Stored items from a collection:
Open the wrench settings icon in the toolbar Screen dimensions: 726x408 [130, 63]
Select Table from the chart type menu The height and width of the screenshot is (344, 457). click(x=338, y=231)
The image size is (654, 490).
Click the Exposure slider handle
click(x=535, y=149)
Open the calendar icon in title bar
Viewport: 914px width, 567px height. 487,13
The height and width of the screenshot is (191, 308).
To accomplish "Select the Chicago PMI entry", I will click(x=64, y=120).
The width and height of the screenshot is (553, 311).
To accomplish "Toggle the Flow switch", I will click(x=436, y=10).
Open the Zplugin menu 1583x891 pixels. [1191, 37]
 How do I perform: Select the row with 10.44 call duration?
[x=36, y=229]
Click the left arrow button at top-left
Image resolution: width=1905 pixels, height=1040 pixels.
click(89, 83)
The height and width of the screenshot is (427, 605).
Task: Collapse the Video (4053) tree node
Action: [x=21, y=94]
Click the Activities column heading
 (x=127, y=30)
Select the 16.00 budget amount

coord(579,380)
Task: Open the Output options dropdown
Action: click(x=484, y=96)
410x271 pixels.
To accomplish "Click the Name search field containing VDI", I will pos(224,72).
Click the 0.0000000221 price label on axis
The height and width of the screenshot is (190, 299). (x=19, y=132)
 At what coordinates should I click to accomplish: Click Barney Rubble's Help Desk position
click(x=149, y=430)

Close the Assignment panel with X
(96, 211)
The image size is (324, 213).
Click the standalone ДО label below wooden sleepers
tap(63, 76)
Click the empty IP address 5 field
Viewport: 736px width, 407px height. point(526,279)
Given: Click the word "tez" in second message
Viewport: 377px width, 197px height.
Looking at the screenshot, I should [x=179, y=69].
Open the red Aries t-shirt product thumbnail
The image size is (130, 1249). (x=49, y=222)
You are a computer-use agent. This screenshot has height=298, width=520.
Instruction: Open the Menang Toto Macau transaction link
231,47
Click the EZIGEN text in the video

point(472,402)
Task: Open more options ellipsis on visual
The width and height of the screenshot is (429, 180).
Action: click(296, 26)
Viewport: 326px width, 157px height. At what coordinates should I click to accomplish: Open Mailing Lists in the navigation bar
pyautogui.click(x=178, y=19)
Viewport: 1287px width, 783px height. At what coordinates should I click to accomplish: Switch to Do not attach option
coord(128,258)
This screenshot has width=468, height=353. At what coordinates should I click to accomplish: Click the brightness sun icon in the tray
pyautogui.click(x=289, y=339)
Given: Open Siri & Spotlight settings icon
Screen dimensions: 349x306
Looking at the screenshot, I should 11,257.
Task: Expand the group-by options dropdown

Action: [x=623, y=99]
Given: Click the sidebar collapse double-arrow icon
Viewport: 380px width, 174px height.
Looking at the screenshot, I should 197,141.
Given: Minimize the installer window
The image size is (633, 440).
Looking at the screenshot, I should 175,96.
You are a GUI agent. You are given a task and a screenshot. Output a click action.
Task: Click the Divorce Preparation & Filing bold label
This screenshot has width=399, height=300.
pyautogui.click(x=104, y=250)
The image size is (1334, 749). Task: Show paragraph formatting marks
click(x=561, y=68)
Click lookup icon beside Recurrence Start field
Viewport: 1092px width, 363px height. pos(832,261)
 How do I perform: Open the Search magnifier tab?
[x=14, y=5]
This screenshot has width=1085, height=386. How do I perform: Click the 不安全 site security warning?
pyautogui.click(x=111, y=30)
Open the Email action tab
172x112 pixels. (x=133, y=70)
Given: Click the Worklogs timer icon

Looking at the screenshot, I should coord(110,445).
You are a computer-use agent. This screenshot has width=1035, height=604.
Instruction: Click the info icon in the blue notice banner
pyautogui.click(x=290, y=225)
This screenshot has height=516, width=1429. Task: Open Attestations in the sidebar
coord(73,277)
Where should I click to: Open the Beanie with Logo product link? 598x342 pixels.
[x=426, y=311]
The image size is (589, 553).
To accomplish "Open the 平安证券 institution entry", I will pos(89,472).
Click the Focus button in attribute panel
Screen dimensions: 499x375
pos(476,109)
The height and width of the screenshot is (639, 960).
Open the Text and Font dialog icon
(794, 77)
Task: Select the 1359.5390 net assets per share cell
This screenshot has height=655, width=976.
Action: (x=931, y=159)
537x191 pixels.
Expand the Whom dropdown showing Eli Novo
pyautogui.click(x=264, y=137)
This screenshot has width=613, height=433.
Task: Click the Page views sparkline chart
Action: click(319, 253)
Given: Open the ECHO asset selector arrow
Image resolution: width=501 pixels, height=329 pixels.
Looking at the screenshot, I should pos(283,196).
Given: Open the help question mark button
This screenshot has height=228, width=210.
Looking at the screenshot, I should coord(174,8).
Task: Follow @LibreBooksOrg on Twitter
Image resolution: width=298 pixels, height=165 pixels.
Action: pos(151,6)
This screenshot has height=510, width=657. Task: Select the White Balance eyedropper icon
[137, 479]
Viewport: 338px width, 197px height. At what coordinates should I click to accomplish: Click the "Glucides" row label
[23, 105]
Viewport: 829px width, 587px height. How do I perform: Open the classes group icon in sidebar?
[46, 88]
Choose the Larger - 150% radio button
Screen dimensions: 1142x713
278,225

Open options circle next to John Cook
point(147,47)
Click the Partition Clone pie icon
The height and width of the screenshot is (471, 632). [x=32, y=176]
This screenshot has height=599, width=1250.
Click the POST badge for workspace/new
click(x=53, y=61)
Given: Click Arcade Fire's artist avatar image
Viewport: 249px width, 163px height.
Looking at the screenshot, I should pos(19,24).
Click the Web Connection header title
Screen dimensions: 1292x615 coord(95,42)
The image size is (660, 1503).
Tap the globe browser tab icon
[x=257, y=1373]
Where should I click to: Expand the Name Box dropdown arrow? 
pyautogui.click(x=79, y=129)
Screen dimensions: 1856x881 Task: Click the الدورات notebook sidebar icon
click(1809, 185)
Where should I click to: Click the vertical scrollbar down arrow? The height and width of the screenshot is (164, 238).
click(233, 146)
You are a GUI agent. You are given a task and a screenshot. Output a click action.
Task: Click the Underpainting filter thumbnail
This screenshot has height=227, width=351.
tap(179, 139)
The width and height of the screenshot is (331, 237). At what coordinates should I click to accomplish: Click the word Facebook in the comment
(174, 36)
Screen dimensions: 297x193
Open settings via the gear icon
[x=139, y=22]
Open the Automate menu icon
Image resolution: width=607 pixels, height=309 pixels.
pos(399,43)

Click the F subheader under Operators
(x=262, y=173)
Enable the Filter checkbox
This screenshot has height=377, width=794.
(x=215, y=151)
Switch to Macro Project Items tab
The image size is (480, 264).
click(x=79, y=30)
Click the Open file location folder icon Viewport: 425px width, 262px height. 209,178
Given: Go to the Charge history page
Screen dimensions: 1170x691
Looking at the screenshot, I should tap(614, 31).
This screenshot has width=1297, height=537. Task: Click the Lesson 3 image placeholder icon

▶ [Work required]: Rewrite the stretch of the listing from the line containing "Click the Web Connection header title" through the line containing "pos(399,43)", replacing "scrollbar" with "scroll bar" and leaving everything else unchanged. Return only those lines.

▶ [Final result]:
Click the Web Connection header title
Screen dimensions: 1292x615 coord(95,42)
The image size is (660, 1503).
Tap the globe browser tab icon
[x=257, y=1373]
Where should I click to: Expand the Name Box dropdown arrow? 
pyautogui.click(x=79, y=129)
Screen dimensions: 1856x881 Task: Click the الدورات notebook sidebar icon
click(1809, 185)
Where should I click to: Click the vertical scroll bar down arrow? The height and width of the screenshot is (164, 238).
click(233, 146)
You are a GUI agent. You are given a task and a screenshot. Output a click action.
Task: Click the Underpainting filter thumbnail
This screenshot has height=227, width=351.
tap(179, 139)
The width and height of the screenshot is (331, 237). At what coordinates should I click to accomplish: Click the word Facebook in the comment
(174, 36)
Screen dimensions: 297x193
Open settings via the gear icon
[x=139, y=22]
Open the Automate menu icon
Image resolution: width=607 pixels, height=309 pixels.
pos(399,43)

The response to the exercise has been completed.